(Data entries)

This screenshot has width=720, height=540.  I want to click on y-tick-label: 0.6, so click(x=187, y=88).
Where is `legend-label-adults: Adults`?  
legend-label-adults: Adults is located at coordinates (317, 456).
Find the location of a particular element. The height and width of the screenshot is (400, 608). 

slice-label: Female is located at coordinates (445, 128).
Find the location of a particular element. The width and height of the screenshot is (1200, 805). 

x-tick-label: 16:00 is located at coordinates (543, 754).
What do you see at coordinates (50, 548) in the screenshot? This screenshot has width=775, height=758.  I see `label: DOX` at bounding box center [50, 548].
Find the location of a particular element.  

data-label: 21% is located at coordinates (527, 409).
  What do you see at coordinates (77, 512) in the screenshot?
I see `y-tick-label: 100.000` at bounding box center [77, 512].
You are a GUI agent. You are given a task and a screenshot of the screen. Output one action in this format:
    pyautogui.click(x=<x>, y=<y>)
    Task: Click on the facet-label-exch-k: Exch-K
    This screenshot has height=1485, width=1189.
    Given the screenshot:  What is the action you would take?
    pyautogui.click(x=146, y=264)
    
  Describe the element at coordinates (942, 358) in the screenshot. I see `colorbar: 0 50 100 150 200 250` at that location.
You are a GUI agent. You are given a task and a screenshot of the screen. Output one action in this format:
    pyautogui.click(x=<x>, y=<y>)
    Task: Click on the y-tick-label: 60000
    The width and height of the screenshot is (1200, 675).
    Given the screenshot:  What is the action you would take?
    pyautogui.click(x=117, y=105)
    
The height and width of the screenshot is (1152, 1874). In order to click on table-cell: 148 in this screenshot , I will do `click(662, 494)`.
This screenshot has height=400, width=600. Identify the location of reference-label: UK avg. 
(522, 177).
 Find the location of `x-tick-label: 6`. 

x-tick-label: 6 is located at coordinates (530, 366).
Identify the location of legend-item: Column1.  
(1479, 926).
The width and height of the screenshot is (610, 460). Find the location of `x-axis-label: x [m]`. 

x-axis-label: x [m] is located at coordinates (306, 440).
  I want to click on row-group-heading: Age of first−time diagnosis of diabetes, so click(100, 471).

__The problem__. Print everything in the data from the line containing "What do you see at coordinates (77, 512)" down to the line containing "pyautogui.click(x=117, y=105)", with both of those lines included, and repeat those lines exactly.

__Answer space__.
  What do you see at coordinates (77, 512) in the screenshot?
I see `y-tick-label: 100.000` at bounding box center [77, 512].
You are a GUI agent. You are given a task and a screenshot of the screen. Output one action in this format:
    pyautogui.click(x=<x>, y=<y>)
    Task: Click on the facet-label-exch-k: Exch-K
    This screenshot has height=1485, width=1189.
    Given the screenshot:  What is the action you would take?
    pyautogui.click(x=146, y=264)
    
  Describe the element at coordinates (942, 358) in the screenshot. I see `colorbar: 0 50 100 150 200 250` at that location.
You are a GUI agent. You are given a task and a screenshot of the screen. Output one action in this format:
    pyautogui.click(x=<x>, y=<y>)
    Task: Click on the y-tick-label: 60000
    The width and height of the screenshot is (1200, 675).
    Given the screenshot:  What is the action you would take?
    pyautogui.click(x=117, y=105)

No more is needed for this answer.